Jury selected in Jackson for Vanessa Coleman trial

Jury selected in Jackson for Vanessa Coleman trial

Posted:
Vanessa Coleman listening to proceedings on Friday. Vanessa Coleman listening to proceedings on Friday.
500 potential jurors were screened in two different Jackson courtrooms. 500 potential jurors were screened in two different Jackson courtrooms.
"Your first responsibility, ladies and gentlemen, is to follow the law," Judge Jon Kerry Blackwood told jurors. "Your first responsibility, ladies and gentlemen, is to follow the law," Judge Jon Kerry Blackwood told jurors.

By STEPHANIE BEECKEN
6 News Reporter

JACKSON (WATE) - Jurors were selected Friday in the case against Vanessa Coleman, one of the four defendants in the Christian-Newsom murders.

Vanessa Coleman faces charges of facilitating Channon Christian's murder, kidnapping, rape and theft. She was convicted in 2010, but was granted a new trial because of Judge Richard Baumgartner's addiction to pain pills.

On Friday, 500 potential jurors were screened in two different Jackson courtrooms. The selection took place there because of the high-profile nature of the case.

Judge Jon Kerry Blackwood, who was removed from the other three Christian-Newsom trials, is still presiding in the case against Coleman.

Judge Blackwood held a discussion with jurors for about 30 minutes, telling them about the duty and responsibility of being a member of the jury.

"Your first responsibility, ladies and gentlemen, is to follow the law," said Judge Blackwood. "You must be absolutely honest and candid with every question regarding your qualifications to serve as juror."

The potential jurors were then asked to form a line for people who claimed it would be a hardship to participate in the trial.

Out of 200 people in one courtroom alone, only about 70 people were left after the hardship dismissals.

During proceedings, Coleman was dressed in pink with a new hairstyle, her red hair dyed back to black. She gave a shy smile to potential jurors as the judge introduced her.

Judge Blackwood said the trial would take about a week and that jurors will be sequestered in Knox County during that time.

"This is going to be hard. This is going to be difficult," said the judge. "You will be separated from your family for a period of time and we are going to try and move through the case as fast as we can to get you back home."

Fourteen people were later called to the jury box for more questioning, where they were asked if they previously knew anything about the case and whether they had formed an opinion.
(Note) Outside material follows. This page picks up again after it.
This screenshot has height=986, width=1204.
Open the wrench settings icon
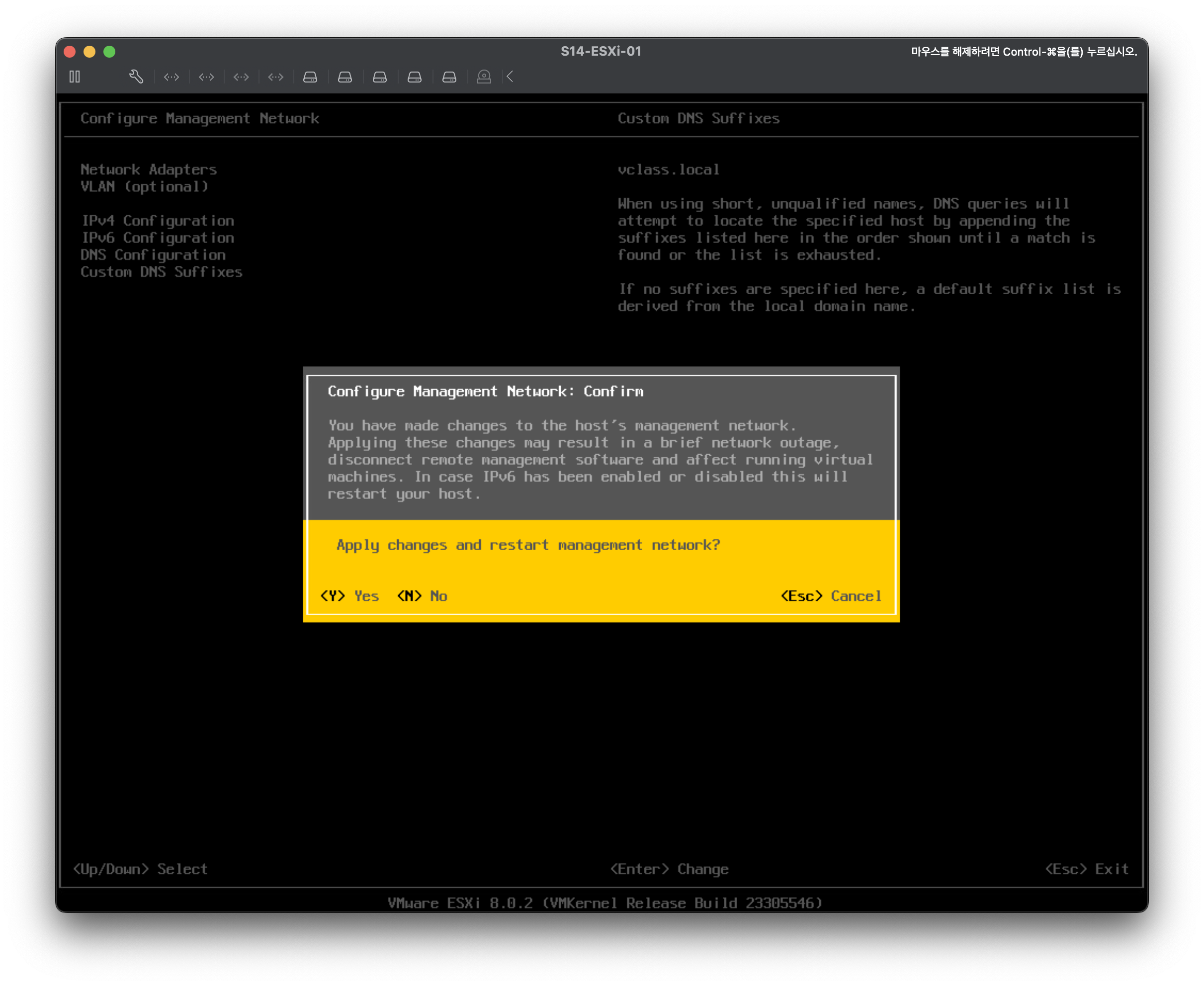(136, 77)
Three had heard of the case. One potential juror had seen a Nancy Grace episode about the case that had aired the previous night, but claimed not to have formed an opinion about it.

The Knox County Assistant District Attorney then began asking questions to 16 potential jurors.
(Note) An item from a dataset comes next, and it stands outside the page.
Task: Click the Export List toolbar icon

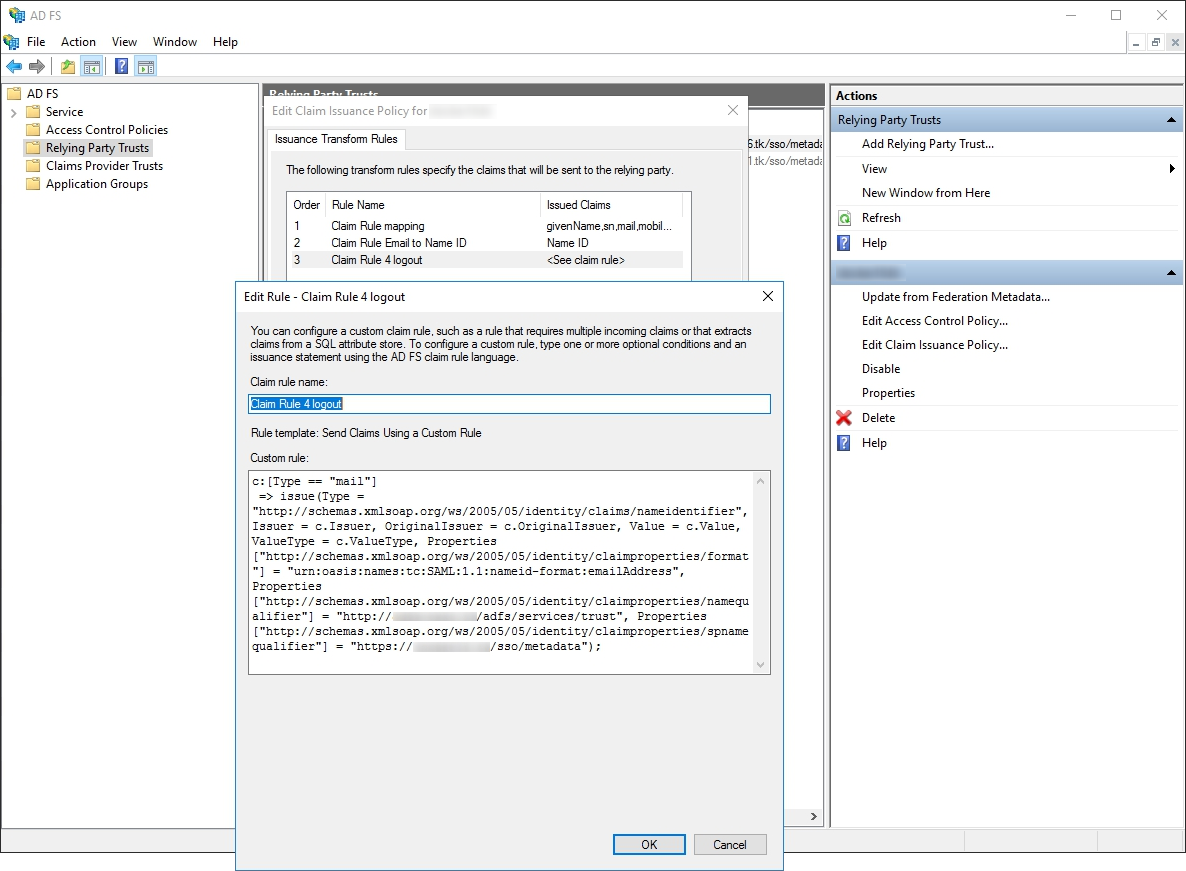Action: coord(66,65)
Prosecutors explained to them what they had to prove in the case. They described premeditation to the jurors as thinking before you act, like when driving.
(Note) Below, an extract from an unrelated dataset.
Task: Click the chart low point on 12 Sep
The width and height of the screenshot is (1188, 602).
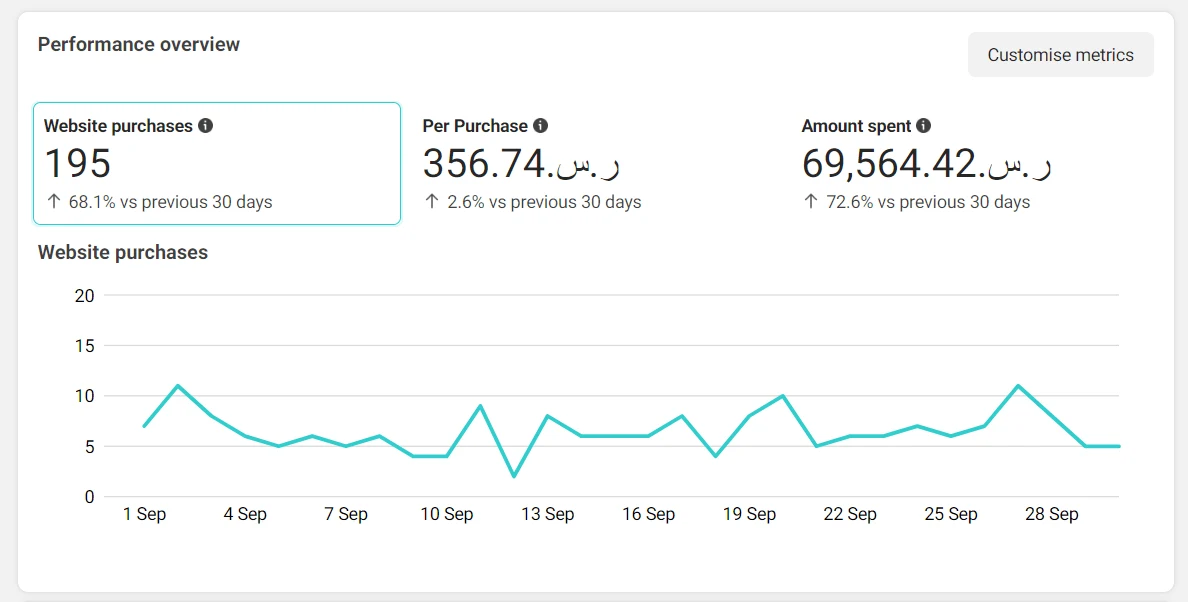Action: tap(514, 476)
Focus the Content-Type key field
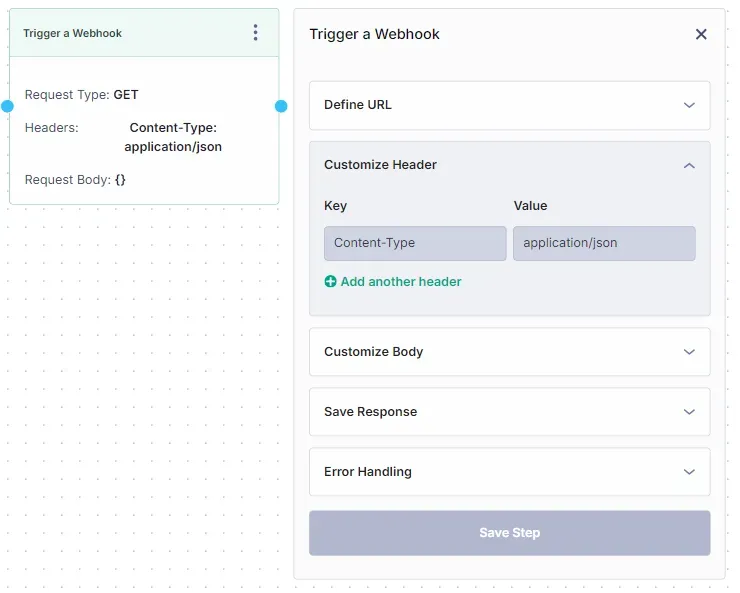 [415, 243]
They also asked jurors whether Coleman's charges meant they thought she was a little guilty. The potential jurors remained silent.

"The burden of proving her guilt or not proving her guilt rests with the State of Tennessee and that means she does not have to question any witnesses and does not have to take the witness stand," said Judge Blackwood.

The defense also asked whether they would find Coleman not guilty if they had a reasonable doubt.

They also asked if the potential jurors thought Casey Anthony jurors made the wrong decision. One person raised their hand.

After the day's proceedings, 12 jurors and six alternates were selected for the trial.

Only four alternates were planning to travel Knoxville on Monday. The trial was scheduled to begin on Tuesday at 9:00 a.m.

Of the sixteen traveling to Knoxville, eight were men and eight were women. Seven of the jurors were white and nine were black. A wide range of ages were represented in the jury pool.

The jury was scheduled to be bused to Knoxville to take part in the trial.